Most excellent work on the new video!


----------



## mark james (Jul 25, 2014)

I did watch the video.   Nice job Stuart!

I liked the pace and the explanations...  Some of us are a "bit" slower than we used to be...

Good Info!

Mark


----------



## Rockytime (Jul 25, 2014)

That's why I'm here. The information is phenomenal. Really good video.


----------



## StuartCovey (Jul 26, 2014)

Thanks guys!  I hope to be able to keep them coming.
If any of you have ideas, let me know!


----------



## Silver (Jul 26, 2014)

Looks good,  even nice to see you guys over the pond using metric now...  

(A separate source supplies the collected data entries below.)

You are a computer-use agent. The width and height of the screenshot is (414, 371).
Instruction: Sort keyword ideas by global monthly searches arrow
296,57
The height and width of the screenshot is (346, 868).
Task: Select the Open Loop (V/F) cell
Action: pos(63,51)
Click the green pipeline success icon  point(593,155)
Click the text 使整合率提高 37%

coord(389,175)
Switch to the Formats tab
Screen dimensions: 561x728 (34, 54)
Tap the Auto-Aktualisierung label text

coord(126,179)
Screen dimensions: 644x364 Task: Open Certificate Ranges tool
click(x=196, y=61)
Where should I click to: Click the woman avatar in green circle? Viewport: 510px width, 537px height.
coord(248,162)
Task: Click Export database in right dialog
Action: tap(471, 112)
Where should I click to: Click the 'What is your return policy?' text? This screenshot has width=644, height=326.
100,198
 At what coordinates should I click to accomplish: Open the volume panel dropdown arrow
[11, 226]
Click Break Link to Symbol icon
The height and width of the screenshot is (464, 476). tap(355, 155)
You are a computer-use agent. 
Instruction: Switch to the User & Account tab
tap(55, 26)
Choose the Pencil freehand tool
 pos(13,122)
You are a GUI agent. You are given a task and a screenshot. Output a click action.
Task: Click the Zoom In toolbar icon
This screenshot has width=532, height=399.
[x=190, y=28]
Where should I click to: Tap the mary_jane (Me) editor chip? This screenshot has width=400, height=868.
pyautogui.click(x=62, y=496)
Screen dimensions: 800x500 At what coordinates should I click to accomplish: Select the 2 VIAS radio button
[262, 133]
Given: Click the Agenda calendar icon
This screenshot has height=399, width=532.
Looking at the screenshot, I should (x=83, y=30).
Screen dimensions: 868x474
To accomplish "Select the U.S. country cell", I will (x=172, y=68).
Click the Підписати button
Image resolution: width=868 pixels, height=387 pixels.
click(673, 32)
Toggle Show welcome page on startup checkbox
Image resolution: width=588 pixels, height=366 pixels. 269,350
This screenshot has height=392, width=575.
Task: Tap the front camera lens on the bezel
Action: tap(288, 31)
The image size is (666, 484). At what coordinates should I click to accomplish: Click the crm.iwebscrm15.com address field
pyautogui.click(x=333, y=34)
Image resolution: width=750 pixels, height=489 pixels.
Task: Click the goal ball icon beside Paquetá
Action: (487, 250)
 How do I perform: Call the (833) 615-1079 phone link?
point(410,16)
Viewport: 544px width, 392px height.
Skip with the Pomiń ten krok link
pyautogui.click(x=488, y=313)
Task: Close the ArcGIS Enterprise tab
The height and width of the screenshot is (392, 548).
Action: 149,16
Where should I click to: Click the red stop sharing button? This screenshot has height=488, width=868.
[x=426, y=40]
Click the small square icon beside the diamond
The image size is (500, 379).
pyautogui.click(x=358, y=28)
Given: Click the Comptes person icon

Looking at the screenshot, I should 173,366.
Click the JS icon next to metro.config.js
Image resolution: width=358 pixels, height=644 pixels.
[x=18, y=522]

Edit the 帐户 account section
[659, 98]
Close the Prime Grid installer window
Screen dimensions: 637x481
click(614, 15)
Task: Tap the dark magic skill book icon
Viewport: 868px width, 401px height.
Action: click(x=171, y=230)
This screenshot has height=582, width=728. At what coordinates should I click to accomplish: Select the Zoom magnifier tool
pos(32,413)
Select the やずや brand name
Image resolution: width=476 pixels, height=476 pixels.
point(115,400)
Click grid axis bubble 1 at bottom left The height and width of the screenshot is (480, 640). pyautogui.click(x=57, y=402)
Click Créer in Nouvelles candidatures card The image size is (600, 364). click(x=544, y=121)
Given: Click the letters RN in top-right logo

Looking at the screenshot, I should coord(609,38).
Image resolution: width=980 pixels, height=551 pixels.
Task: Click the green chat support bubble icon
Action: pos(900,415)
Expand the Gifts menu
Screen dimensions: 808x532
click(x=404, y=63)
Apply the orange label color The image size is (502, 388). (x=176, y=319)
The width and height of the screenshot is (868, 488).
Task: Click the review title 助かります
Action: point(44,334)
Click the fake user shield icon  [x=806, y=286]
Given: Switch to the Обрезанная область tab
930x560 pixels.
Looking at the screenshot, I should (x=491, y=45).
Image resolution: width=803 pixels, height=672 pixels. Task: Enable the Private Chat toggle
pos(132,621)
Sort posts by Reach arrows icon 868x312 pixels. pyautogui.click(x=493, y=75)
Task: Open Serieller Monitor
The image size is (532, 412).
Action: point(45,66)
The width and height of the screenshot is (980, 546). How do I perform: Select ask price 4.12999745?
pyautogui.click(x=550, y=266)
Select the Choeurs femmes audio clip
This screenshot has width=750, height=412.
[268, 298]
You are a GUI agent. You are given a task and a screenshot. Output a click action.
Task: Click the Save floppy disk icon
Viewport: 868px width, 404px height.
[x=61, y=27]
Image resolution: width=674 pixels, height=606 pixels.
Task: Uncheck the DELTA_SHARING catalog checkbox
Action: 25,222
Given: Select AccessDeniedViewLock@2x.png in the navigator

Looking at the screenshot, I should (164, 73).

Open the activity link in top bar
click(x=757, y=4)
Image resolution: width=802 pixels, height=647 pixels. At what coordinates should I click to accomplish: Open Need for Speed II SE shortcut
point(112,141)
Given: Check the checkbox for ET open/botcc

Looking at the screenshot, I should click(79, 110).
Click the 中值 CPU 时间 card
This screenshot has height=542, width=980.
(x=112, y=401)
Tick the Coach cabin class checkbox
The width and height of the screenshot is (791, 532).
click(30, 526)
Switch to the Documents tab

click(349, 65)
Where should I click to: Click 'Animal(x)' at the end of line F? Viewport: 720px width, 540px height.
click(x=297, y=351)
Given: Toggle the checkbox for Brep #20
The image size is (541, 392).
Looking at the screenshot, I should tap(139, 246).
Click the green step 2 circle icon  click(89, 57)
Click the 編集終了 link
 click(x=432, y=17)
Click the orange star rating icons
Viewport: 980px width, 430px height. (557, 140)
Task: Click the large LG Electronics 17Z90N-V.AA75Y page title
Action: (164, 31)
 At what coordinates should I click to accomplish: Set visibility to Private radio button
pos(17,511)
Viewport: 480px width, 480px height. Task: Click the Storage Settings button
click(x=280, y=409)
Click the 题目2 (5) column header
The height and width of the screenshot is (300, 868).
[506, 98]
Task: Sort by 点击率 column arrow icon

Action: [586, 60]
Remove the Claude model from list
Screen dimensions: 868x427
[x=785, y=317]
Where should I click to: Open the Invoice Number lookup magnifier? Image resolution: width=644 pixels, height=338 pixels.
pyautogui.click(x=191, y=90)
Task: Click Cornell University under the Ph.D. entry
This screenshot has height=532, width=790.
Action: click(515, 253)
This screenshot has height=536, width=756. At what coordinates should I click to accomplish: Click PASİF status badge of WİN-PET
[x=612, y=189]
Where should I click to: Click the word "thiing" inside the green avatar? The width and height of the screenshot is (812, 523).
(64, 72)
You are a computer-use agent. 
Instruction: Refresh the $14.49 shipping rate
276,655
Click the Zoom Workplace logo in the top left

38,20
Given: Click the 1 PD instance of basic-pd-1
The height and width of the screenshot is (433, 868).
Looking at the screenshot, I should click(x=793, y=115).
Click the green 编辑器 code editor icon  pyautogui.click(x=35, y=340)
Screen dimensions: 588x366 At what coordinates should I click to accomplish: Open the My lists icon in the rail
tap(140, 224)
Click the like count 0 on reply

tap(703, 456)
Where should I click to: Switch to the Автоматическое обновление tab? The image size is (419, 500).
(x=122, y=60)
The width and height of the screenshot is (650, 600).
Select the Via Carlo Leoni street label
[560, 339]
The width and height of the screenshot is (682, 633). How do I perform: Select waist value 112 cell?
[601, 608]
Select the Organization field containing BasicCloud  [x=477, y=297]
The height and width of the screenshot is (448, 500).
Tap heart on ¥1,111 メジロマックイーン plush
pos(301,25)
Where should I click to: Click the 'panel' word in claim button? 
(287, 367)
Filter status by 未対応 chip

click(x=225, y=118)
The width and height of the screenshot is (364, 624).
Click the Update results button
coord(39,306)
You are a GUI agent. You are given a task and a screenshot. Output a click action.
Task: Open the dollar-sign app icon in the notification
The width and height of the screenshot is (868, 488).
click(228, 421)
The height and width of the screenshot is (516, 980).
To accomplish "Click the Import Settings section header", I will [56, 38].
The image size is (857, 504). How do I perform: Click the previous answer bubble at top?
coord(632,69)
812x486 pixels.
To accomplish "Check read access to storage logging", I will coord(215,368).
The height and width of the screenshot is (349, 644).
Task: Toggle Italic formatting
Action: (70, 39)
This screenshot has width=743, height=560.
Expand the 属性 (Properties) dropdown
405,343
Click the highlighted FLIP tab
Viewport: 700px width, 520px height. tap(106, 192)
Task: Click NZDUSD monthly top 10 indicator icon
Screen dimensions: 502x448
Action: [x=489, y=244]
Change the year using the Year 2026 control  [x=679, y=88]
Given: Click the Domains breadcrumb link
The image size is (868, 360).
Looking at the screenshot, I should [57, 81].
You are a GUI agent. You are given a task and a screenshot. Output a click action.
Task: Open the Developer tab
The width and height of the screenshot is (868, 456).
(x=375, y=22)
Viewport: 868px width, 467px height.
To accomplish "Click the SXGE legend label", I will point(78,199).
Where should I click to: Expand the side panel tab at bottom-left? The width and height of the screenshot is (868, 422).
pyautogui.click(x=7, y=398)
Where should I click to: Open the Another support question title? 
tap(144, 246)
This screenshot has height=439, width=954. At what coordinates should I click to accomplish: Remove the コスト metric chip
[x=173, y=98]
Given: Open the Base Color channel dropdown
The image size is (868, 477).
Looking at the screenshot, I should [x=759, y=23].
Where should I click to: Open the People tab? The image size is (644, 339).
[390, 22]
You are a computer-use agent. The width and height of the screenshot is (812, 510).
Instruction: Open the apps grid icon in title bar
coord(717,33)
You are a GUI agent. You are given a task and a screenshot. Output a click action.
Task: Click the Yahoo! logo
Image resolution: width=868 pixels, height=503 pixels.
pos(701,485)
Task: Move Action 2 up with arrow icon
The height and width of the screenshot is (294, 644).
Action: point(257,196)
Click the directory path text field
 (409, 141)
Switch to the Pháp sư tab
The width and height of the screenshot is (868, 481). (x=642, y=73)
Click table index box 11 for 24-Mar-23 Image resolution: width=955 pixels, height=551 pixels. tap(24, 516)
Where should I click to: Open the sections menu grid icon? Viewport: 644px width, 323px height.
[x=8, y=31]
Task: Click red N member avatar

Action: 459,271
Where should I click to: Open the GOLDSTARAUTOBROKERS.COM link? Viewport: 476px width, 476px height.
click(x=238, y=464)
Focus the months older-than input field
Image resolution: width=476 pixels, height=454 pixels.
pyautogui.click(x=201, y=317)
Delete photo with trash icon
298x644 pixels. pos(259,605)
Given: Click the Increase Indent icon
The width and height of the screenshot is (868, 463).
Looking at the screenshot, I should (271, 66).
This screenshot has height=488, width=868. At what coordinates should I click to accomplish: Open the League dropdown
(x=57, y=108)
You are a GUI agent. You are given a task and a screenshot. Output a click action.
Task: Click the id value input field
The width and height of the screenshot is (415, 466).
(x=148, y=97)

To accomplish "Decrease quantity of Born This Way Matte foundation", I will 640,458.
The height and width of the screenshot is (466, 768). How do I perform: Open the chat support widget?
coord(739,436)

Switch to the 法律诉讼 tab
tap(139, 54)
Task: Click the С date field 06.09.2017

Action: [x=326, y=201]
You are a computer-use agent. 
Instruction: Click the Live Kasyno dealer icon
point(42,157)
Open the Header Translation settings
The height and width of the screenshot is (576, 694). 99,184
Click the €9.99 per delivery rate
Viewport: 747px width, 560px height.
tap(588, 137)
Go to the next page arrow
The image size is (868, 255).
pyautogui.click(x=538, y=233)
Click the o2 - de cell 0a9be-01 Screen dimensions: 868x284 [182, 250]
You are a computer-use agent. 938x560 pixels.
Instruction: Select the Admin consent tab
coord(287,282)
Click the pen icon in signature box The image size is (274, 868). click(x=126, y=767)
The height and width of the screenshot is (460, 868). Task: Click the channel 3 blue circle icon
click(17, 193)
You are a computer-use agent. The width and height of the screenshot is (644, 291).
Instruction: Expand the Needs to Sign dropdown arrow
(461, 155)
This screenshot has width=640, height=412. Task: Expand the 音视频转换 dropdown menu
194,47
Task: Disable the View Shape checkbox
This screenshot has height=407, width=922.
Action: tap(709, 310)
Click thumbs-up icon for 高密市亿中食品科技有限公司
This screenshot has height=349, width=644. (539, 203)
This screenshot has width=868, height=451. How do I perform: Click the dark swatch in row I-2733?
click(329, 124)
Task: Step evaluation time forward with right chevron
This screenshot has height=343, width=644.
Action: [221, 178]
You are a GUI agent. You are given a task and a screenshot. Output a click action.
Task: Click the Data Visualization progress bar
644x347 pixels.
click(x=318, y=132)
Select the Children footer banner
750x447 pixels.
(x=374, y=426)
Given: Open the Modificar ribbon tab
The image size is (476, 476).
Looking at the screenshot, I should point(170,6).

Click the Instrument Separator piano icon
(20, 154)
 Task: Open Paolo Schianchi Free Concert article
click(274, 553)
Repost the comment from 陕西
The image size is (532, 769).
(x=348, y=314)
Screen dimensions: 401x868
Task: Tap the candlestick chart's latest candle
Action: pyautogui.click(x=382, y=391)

Not sure about squaring off on the belt sander by hand and the risk not getting the tubes square tho.


----------



## StuartCovey (Jul 26, 2014)

Silver said:


> Looks good,  even nice to see you guys over the pond using metric now...
> 
> Not sure about squaring off on the belt sander by hand and the risk not getting the tubes square tho.



Ha, the only reason I use metric is because it uses smaller increments 

Yes, there is a risk, but I haven't ruined a pen yet.


----------



## tim self (Jul 26, 2014)

Stewart, your work has improved immensely since I met you last year at War Eagle.  I'm glad to see the progression and hope for your continued improvement.


----------



## StuartCovey (Jul 26, 2014)

tim self said:


> Stewart, your work has improved immensely since I met you last year at War Eagle.  I'm glad to see the progression and hope for your continued improvement.



Hey!  It's great to finally meet up with you online.  You were one of the first to start giving me tips, and gave a lot of great advice.  Thanks again!    

And thank you.


----------



## yort81 (Jul 26, 2014)

Stuart... Very nice  Thank You


----------